## GOAL OF THE EXERCISE
Continue the article on the Civilian Harm Mitigation and Response Action Plan, picking up after its final sentence.

## QUOTED PASSAGE

Future Conflicts, Civilian Harm, and the CHMR-AP – Part I


| May 3, 2023

Information Environment CHMR-AP – Part I

As U.S. Secretary of Defense Lloyd Austin has stated, mitigating civilian harm is not only a legal and moral imperative, it is also a strategic imperative. To realize these imperatives, on August 25, 2022, Secretary Austin approved the Civilian Harm Mitigation and Response Action Plan (CHMR-AP) which is designed to identify concrete steps the Department of Defense (DoD) will take to improve how it mitigates and responds to civilian harm caused by U.S. military operations. Since its approval, the Action Plan has been funded by Congress, and important work is now underway to create the institutional architecture, new capabilities, and supporting processes envisioned by the Action Plan.

The advent of the CHMR-AP has catalyzed a great deal of expert discussion that has elucidated the Action Plan’s ability to mitigate civilian harm, enhance compliance with the law of armed conflict, as well as a range of ancillary benefits that come with the optimization of the use of force and increased battlespace awareness. Data show that focused efforts to mitigate civilian harm like those set forth in the CHMR-AP improve tactical outcomes, for example, by improving the ability of forces to take action against the correct target and by minimizing friendly fire incidents.

While discussions of these dimensions of the CHMR-AP continue, it is also worth reflecting on how the CHMR-AP will enable the U.S. military to achieve better strategic outcomes across the spectrum of conflict. There is a universe of important strategic factors related to civilian harm mitigation and response that apply in every operational context. This two-part post, however, will focus on a specific set of strategic considerations that has grown increasingly salient with technological advances that have changed the character of the modern battlefield. Central to this discussion is the concept of legitimacy—a concept so important that it has been elevated as a principle of war in U.S. DoD doctrine. Similarly, another important element of this discussion is the new information environment in which warfare will be waged.

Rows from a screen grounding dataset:
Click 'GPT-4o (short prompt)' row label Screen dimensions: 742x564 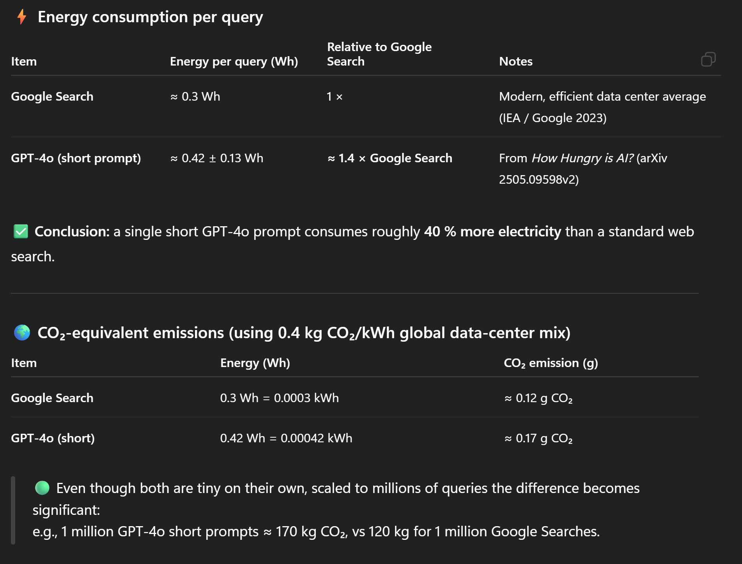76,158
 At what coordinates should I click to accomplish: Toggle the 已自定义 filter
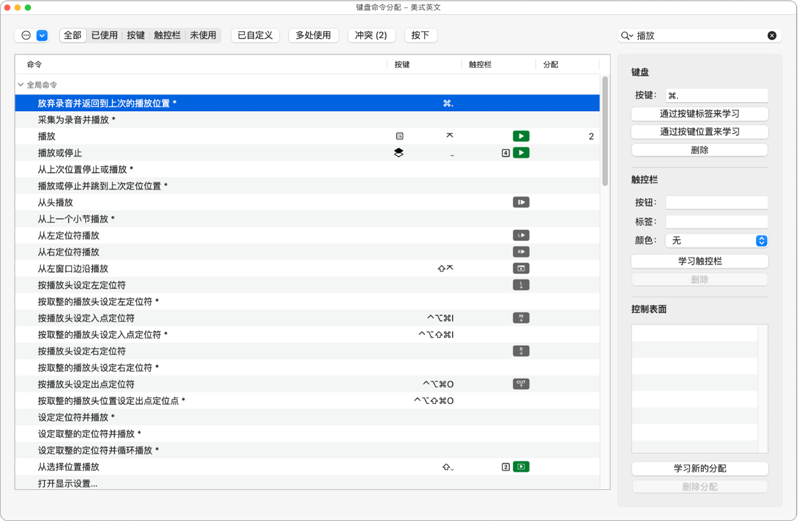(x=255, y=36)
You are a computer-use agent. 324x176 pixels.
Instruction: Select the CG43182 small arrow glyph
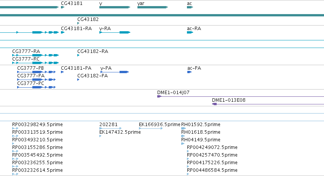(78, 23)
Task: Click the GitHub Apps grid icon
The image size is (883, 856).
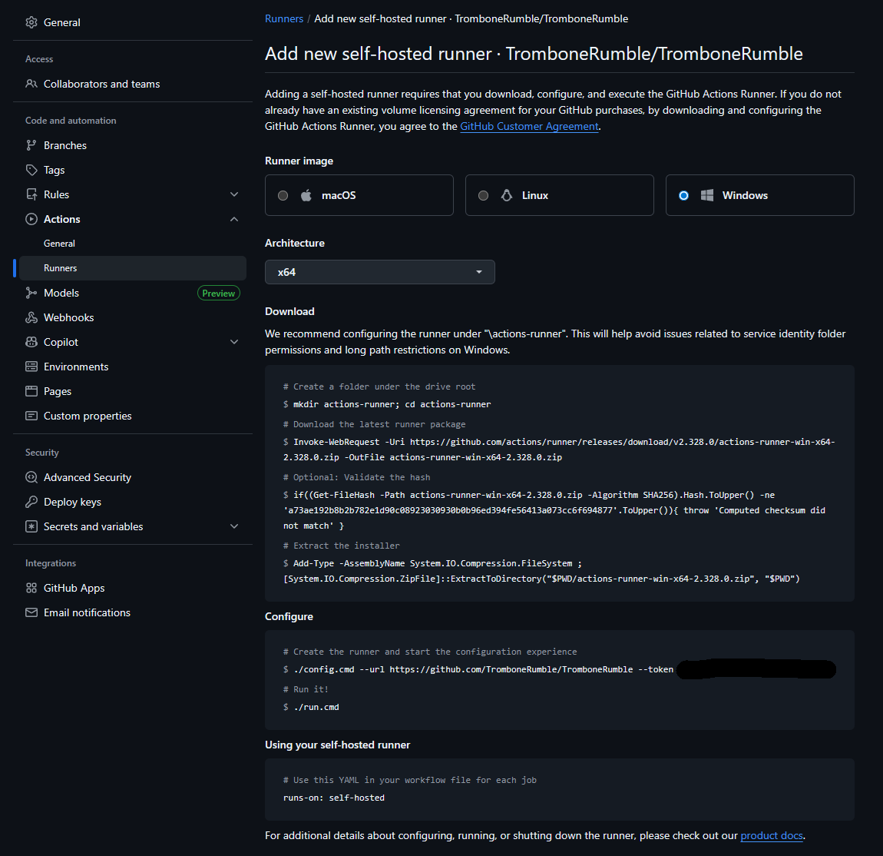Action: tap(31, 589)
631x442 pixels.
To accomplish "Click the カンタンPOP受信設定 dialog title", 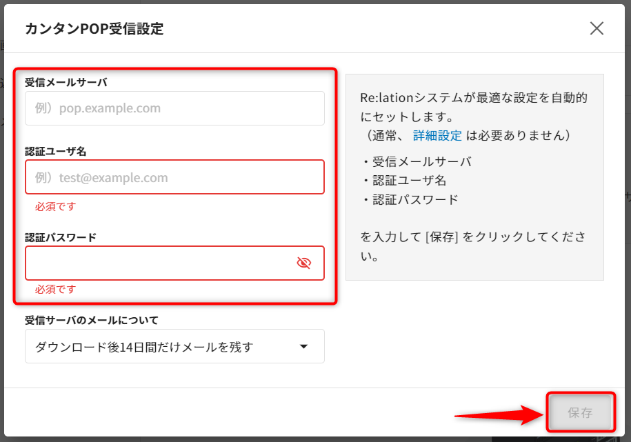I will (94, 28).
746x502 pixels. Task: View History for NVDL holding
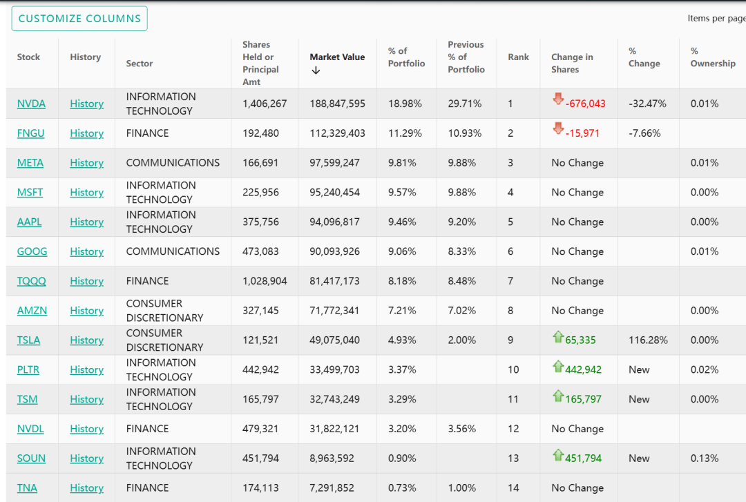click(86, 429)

## RESPONSE FOR THIS EXERCISE
Future Wars and the Information Environment

It is difficult to know what the next conflict will be or to predict with confidence the characteristics of the next battlefield. Both scholars and Secretaries of Defense, informed by deep knowledge of the history of warfare, have warned of the particularly perilous nature of conflict prognostication. Even so, it is imperative that national security professionals—while addressing the threats and national security concerns of the moment—keep an eye on the horizon to prepare for future threats and challenges. Understanding the limits of our ability to anticipate the future, we can still look to recent experience, global trends, and a range of other factors (known technological advances, environmental factors, political and societal changes, etc.) to anticipate the nature of the next armed conflict and what will be required to achieve strategic success.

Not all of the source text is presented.